Nobody reads poetry anymore

so who the hell are you

I see bent over this book?










I first discovered this book ten years ago when it was published in its haunting version by Faber. A collection culled from twenty of the poet's books. Ristovic wrote, at times, as if from the Medieval Ages and made his bread & butter as a school teacher. Serbian, he passed away in 1994 so he never saw what good craft and spookiness the poet and translator Charles Simic put into his first time showing in the United States. I don't keep this book in my library. I keep it handy — for years in the bedroom, in a narrow book case between two windows I built, with its one small lamp.




Small lamp



Small lamp,

light up my face

from time to time.

Don't pretend

you don't see me.



I'm here

wherever that is,

still

doubled over

my worries.





from Skin and bones


The priest and the mourners

are climbing a hill,

the dead man lies smiling

in the coffin of yellow wood.



The red-faced priest reads

from a black prayer-book

while stealing peeks

at the young woman next to him.



His prayer has brought

tears to her eyes,

she imagines his hand

between her breasts.



Even the deceased

has propped himself on an elbow.

The spring rain

beats on his chest and face



as he listens closely

to what the priest is saying.

Finally, he shrugs his shoulders

and lies back down.




Tree


How antiquated a tree is! How old-timey,

its inclination to rustle in the evening

while I walk home from the library with books under my arms.

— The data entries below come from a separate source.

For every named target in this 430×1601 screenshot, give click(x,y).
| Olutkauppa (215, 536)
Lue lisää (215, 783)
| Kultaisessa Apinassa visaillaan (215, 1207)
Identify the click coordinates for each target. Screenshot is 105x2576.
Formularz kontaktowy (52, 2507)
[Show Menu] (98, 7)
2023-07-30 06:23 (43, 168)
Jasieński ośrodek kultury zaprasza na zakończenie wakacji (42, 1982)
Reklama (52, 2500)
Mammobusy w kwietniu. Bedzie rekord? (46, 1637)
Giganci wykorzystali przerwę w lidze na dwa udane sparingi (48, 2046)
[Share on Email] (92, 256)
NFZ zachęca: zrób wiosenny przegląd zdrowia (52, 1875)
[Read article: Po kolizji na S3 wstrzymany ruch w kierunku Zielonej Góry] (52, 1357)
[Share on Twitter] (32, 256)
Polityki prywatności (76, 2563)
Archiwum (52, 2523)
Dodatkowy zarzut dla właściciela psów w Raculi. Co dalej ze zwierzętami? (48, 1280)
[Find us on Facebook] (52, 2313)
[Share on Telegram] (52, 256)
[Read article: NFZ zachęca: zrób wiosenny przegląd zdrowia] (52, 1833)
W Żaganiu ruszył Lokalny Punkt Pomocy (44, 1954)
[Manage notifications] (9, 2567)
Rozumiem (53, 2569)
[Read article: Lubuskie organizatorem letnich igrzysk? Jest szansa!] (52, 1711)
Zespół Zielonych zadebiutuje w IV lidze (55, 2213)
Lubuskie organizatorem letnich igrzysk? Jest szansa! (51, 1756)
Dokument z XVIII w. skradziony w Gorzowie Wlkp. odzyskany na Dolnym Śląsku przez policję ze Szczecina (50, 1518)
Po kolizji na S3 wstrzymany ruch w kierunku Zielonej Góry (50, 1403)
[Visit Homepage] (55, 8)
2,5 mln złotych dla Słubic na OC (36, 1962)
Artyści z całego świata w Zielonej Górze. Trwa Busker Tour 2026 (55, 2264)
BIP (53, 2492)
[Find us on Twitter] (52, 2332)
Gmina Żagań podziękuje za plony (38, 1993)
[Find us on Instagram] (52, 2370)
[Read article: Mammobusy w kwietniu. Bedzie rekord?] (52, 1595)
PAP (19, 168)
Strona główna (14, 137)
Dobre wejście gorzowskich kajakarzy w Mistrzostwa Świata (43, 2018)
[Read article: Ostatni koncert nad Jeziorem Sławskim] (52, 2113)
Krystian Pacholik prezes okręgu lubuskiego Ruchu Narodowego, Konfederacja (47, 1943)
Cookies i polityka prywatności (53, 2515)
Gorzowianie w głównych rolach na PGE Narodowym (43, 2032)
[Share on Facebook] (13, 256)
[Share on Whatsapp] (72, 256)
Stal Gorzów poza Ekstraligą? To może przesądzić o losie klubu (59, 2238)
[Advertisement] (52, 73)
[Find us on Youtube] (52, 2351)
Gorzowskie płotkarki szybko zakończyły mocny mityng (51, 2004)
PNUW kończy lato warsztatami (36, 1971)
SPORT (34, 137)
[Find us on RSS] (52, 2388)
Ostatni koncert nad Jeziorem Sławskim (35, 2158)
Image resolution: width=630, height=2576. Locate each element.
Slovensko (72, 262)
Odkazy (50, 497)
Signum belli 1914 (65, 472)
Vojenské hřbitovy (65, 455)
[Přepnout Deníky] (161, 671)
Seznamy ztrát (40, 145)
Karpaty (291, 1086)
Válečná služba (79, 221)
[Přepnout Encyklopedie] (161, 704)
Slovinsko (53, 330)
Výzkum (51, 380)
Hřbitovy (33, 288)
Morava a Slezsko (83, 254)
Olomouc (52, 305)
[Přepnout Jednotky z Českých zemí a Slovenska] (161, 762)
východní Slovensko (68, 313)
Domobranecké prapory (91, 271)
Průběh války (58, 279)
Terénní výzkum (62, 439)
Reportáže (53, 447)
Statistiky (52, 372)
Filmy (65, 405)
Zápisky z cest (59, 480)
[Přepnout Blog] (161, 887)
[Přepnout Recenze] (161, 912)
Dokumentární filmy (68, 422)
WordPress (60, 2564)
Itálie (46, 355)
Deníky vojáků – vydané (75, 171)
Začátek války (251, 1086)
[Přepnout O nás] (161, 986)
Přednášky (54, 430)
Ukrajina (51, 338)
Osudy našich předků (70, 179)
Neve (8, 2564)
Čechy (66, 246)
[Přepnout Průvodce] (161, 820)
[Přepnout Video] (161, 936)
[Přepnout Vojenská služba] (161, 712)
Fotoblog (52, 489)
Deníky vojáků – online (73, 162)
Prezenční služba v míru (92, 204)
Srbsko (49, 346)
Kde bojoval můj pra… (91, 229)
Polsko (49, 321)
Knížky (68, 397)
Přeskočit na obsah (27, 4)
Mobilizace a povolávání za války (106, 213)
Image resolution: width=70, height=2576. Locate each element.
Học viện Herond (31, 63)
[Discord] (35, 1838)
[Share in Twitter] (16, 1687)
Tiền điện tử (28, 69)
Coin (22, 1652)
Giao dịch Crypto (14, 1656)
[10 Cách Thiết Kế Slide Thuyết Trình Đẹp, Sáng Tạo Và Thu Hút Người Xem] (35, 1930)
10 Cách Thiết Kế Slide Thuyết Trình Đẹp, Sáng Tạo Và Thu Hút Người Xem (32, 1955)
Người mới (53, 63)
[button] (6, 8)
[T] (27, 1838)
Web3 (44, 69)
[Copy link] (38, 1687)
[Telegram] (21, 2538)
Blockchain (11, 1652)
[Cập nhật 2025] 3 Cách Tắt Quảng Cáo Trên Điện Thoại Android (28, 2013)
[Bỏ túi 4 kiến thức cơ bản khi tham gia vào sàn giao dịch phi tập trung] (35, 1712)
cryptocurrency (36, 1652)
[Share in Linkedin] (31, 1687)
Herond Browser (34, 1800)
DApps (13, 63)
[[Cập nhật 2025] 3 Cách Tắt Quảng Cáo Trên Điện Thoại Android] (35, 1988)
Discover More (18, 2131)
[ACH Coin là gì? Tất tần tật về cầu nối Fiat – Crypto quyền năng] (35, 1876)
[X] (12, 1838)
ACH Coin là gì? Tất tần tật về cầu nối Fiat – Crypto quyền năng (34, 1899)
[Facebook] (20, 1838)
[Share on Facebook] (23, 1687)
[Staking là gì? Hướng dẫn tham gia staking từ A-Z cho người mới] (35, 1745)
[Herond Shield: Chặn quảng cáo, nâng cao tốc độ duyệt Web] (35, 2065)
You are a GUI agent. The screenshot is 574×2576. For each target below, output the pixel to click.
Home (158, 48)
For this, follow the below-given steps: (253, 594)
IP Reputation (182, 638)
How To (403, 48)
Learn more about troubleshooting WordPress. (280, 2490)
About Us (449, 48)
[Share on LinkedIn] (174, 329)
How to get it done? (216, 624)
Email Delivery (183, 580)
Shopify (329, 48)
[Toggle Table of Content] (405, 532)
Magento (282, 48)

Its branches sway the way the wind wants them to

and its beauty lies in what a man or child

bears in his heart as he runs under it.

Perhaps only Plato expected to find wisdom

in such constant motion. First one, and then another

branch, fails to inscribe a circle,

merely arousing in us certain associations

at which we arrive by swapping our experience

of the real for our experience of the imaginary.

And how old-fashioned I am, who loves to dawdle

under a tree and seek in its appearance

some symbol of mortality and eternal life.




Happiness



The mouse is golden

and so are the turtle and the spider,

and even the centipede,

and the pebble with which you try

to get rid of it

without leaving your bench,

from which one can view many other

things and golden beings.





Gingerbread Heart


Make me a long coat of heavy cloth, tailor,

the kind that won't fray,

and of a dark color,

so no one will notice the cigarette ashes.



Make the dark trousers of the same material,

to last as long as I want them to,

wearing them to visit many cities, villages,

and other out-of-the-way places.



Make me a dark vest, O tailor,

in which to sit at a banquet table

with a rich man's rose in the buttonhole,

surrounded by happy faces.



Make me a dark jacket, tailor, with wide, deep pockets

to clench my fists in, while watching the one

they're dragging from my table into the bushes,

which after a few moments begin to shake.